アクアマリンふくしまに導入された音声ガイドの画面(右)。飼育員の「生き物の生態を知ってもらいたい」という思いが込められている

 いわき市小名浜のアクアマリンふくしまは、飼育員の考えた生き物の生態や見どころの解説を聞くことができる無料音声ガイドを導入した。来場者が館内にあるQRコードを自分のスマートフォンで読み取ると、音声に加えて画像や解説文などが表示される仕組みで、人との接触を防ぎながら本格的な解説を受けることができる。同館は「安心して展示を見ながら、生き物の魅力を直接感じてほしい」と呼び掛けている。

 県内屈指の観光名所である同館も、昨年は新型コロナウイルスの影響で来館者が減少した。飼育員らは、外出を控える人々にアクアマリンにいる生物に興味を持ってもらおうと動画投稿サイト「ユーチューブ」などを活用して情報発信に取り組んだ。動物の生き生きとした姿を伝える投稿や、展示の裏側を紹介するオンラインツアーは反響を呼んだ。

 しかし「五感で学ぶこと」を大切にする水族館として、なんとか感染防止対策を施した状態で展示を見てもらえないかと議論を重ねた。その結果、感染拡大前に行われていた飼育員による館内解説を引き継ぐ形で、スマホを活用した無料音声ガイドの導入を決めた。
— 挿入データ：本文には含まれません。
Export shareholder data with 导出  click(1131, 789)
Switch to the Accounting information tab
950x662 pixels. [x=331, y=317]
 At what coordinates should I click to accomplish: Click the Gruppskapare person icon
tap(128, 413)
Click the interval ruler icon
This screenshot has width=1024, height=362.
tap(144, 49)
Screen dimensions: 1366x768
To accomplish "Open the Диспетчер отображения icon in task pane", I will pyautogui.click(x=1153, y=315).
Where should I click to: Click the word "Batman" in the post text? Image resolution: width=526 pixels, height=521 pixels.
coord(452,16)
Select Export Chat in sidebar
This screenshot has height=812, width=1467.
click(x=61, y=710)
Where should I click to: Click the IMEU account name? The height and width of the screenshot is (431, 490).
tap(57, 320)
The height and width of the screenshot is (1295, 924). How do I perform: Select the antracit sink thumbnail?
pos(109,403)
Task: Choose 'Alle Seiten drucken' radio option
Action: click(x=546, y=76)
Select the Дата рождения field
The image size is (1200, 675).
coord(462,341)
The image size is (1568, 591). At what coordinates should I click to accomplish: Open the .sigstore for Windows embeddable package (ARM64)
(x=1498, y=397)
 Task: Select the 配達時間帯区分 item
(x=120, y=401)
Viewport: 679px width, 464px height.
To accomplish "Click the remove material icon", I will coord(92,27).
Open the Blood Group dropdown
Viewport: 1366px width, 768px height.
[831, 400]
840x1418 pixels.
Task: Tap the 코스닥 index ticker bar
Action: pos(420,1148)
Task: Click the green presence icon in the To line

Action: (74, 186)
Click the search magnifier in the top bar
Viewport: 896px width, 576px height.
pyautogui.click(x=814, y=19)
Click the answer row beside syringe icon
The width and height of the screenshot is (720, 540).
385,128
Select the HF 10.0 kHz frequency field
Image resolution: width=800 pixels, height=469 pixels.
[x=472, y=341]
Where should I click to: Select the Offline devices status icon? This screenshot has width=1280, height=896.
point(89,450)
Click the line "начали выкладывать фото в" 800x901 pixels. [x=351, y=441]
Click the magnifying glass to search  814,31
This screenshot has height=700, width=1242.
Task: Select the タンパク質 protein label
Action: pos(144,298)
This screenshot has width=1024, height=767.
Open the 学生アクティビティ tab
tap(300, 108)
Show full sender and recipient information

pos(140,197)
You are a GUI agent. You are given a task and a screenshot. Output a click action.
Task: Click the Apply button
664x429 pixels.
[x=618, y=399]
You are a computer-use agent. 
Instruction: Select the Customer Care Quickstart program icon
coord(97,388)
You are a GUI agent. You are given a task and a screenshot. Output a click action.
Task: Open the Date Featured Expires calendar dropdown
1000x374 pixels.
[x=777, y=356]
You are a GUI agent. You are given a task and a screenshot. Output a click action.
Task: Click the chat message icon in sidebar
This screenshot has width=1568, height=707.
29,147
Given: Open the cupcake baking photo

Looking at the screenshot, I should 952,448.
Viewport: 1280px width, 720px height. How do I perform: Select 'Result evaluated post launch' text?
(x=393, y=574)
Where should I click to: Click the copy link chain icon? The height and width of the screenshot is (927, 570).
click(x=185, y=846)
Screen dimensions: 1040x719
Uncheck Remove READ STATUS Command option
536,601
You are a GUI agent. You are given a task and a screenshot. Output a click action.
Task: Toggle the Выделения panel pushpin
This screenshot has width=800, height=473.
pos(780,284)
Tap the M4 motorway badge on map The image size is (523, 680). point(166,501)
 ガイドは25本用意され、同館を象徴する「潮目の大水槽」の三角形のトンネルで飼育する生き物や、本県の川と沿岸の展示などについて解説している。サンマの飼育の難しさやカワウソの暮らし方など、飼育員の視点ならではの情報も盛り込んでいる。

 同館職員の金成美枝さん(43)は「解説には飼育員たちの思いが込められている。実際に生き物を見ながら聞いてみてほしい」と話した。